ABD'nin Türkiye'yi bölme planı!
ABD, Türkiye'ye karşı uzun vadeli bir strateji izlemektedir. Zaman zaman şiddeti ve tonu değişmekle birlikte ABD'nin Türkiye'ye karşı olan tutumunda uzun yıllardan beri hiçbir değişiklik olmamıştır. Türkiye'yi etnik/mezhep temelinde bölecek stratejileri ABD,büyük bir tutarlılıkla sürdürmüştür.
Türk yetkililerin zaman zaman federasyon, eyalet sözleri etmeleri dikkate alındığında, ABD'nin niyetleri konusunda ülkeyi yönetenlerin zır cahil olduğunu göstermektedir.
Büyük Türkiye Milliyetçiliği!
Sadi Koçaş'ın Atatürk'ten 12 Mart'a adlı kitabında şu satırlar yer alır: "Amerika, CIA'nın klasik mücadele yolları ile 1965'te AP'yi ve Sayın Demirel'i iktidara getirdiği zaman, karşılık olarak yeni Türk hükümetinden şöyle bir istekte bulunmuştur. 'Irak-İran ve Türkiye Kürtlerini federe bir Cumhuriyet haline getirelim. Bunu Türkiye'ye bağlayalım. Hem de büyük toprak kazanmış olursunuz'."
Sadi Koçaş'ın anlattığına bakılırsa Süleyman Demirel "konu üzerinde bir hayli durmuş, durmakla da kalmamış Genelkurmay tarafından verilen bir brifingde bu cazip (?) teklifi ortaya atmıştır. Gösterilen çok şiddetli reaksiyon üzerine gerçeği görmüş ve ancak ondan sonra bu teklifi reddedebilmiştir."
Nazmi Kal, konuyla ilgili olarak Sadi Koçaş'a; "Sayın Koçaş, bu satırları nasıl bu kadar kesin ifadelerle yazabildiniz. Demirel bu kitabı görmedi mi, tekzip etmedi mi. Doğru mu bu teklif ve Demirel'in bu teklif kabulü" diye soruyor.

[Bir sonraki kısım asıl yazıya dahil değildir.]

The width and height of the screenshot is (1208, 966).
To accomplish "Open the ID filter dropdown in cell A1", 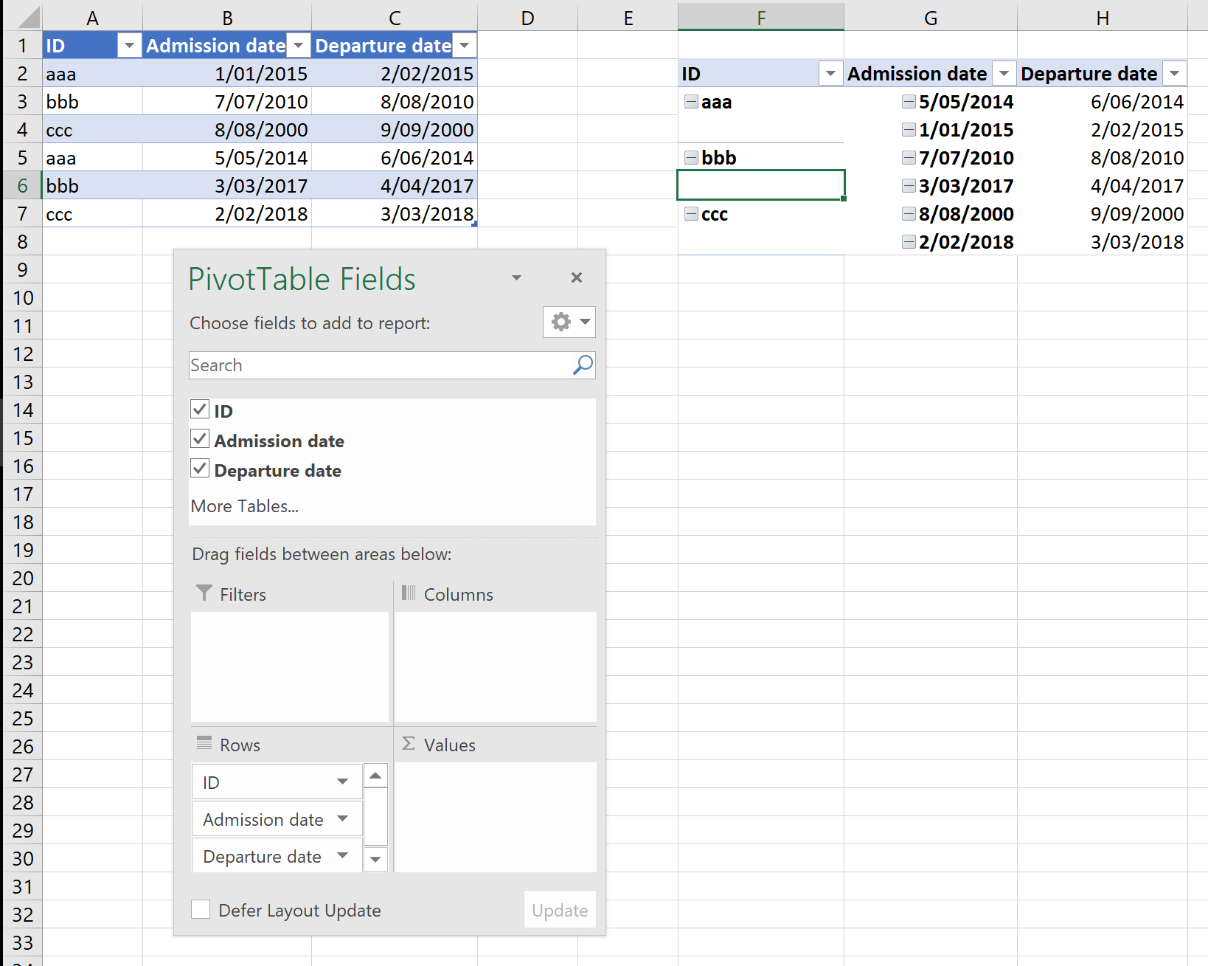I will point(129,46).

Koçaş da bu soruya "Gördü tabii. Demirel benden 10 kitap istedi, yazdıklarım doğru idi, Nasıl tekzip edilebilirdi. 20 tane generali şahit gösterirdim" diye cevap vermiş.
Süleyman Demirel, ilk baskısı 1977'de çıkan kitaptaki sözleri 15 yıl sonra, 1992 yılında Nokta dergisindeki bir röportajında reddetmiştir. Bu iddiaların bir gerçek olduğunu uygulanan stratejiler destekliyor. Rahmetli Demirel'in reddi kamuoyuna yönelik olsa gerek.
"Bir koyup üç almak"
Nitekim Demirel'den sonra da bu politika aynen sürmüştür. Turgut Özal "bir koyup üç almak" derken de kastettiği buydu. Kendisinin Kürt olduğunu dillendirmesi ve ardından da "federasyonu tartışmalıyız" sözleri gelmişti. Bu politikaların rastlantı olmadığı ABD'nin bu malum politikasının ürünü olduğu açıktır. Özal döneminde yapılan Barzani ve Talabani görüşmeleri, ziyaretler, Barzani'ye kırmızı pasaport vermelerin amacı da buydu.

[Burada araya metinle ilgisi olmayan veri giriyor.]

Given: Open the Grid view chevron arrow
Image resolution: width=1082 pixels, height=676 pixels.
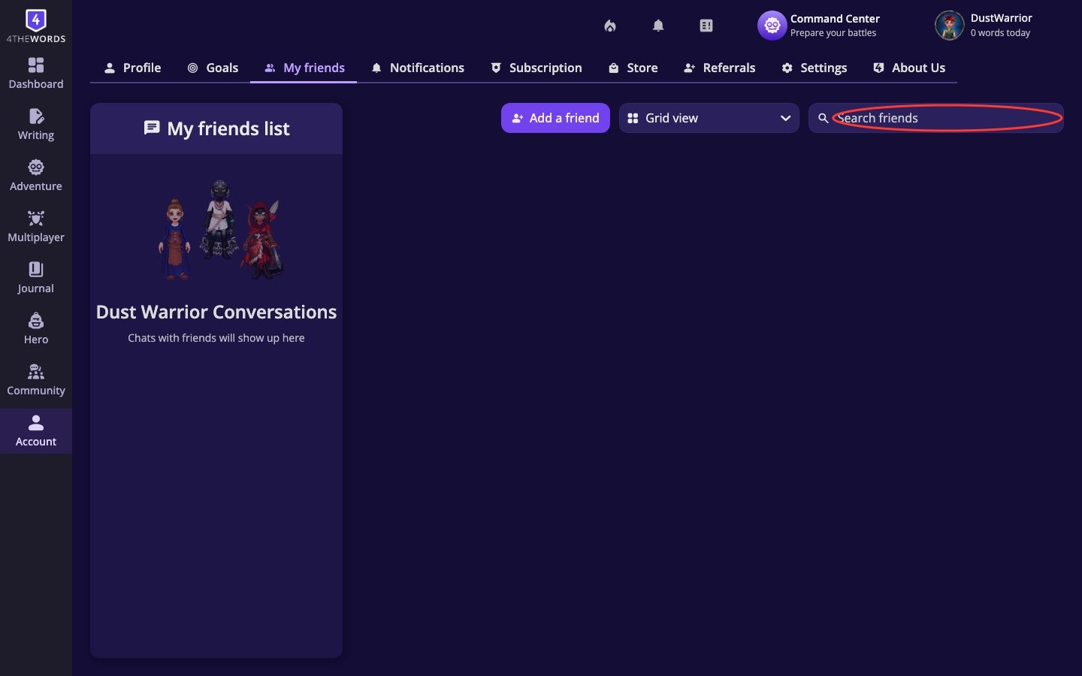Looking at the screenshot, I should (x=785, y=118).
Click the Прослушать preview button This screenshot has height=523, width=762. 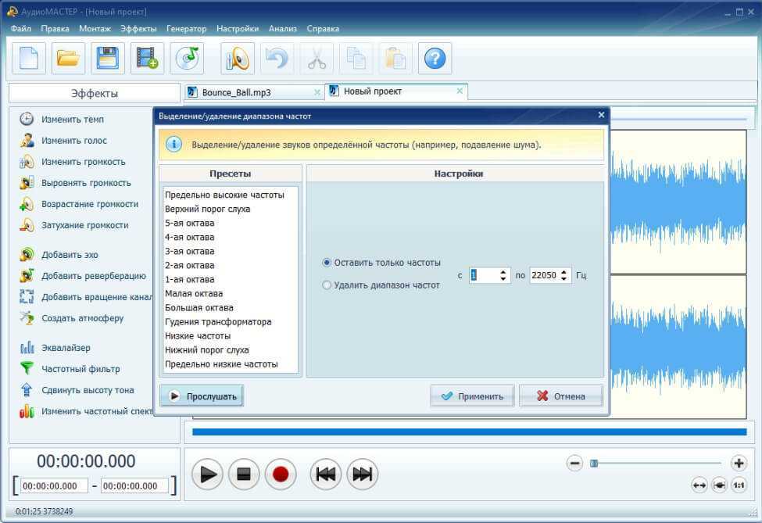(x=202, y=396)
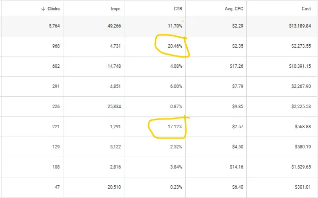Select the 20,510 impressions cell
318x198 pixels.
coord(113,187)
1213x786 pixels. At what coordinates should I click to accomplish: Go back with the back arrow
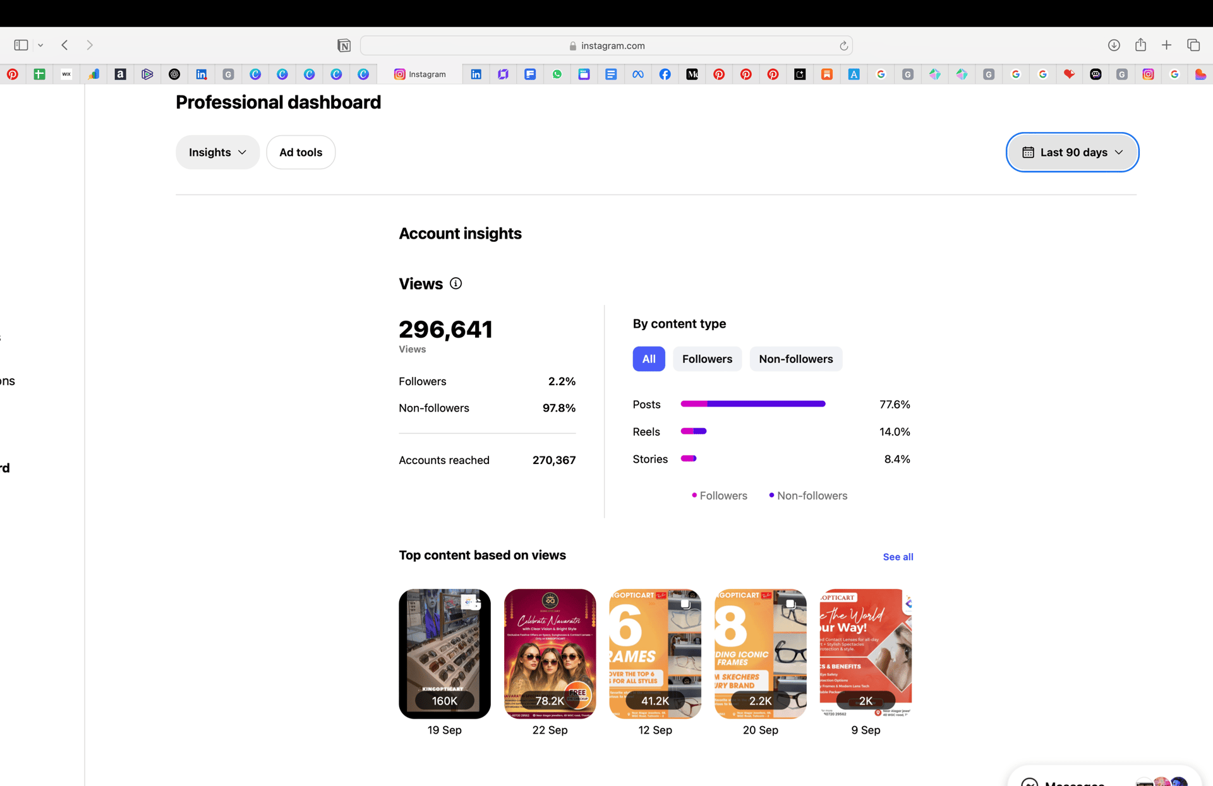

ABD'nin Türkiye'yi bölme amaçlı bu stratejisinin en vahim uygulaması AKP hükümeti döneminde "Çözüm Süreci" olarak devreye sokulmuştur. BOP'un eş başkanı da olan bir başbakan döneminde Oslo/İmralı/Dolmabahçe görüşmelerinin gerçekleşmesi bu sürecin aynen sürdürüldüğünü göstermektedir.
Televizyonlarda yapılan birçok programda çözüm süreci taraftarları "Yurtta Sulh, Cihanda Sulh" kavramını yargılayarak bunu küçük Türkiye milliyetçiliği olarak nitelendiriyorlardı. Türk kavramını kullanamayan bu çözümcüler kendilerinin büyük Türkiye milliyetçiliği -Türk milliyetçiliği değil- yapmakla övünüyorlardı. Çoğu Akil Adam kervanına katılan bu zevatın savundukları 1965 yılındaki ABD planıydı. Bu bağlamda çözüm sürecinin ABD/İngiliz tavsiye, yönlendirme ve tekliflerinin ürünü olduğunu söylemek mümkündür.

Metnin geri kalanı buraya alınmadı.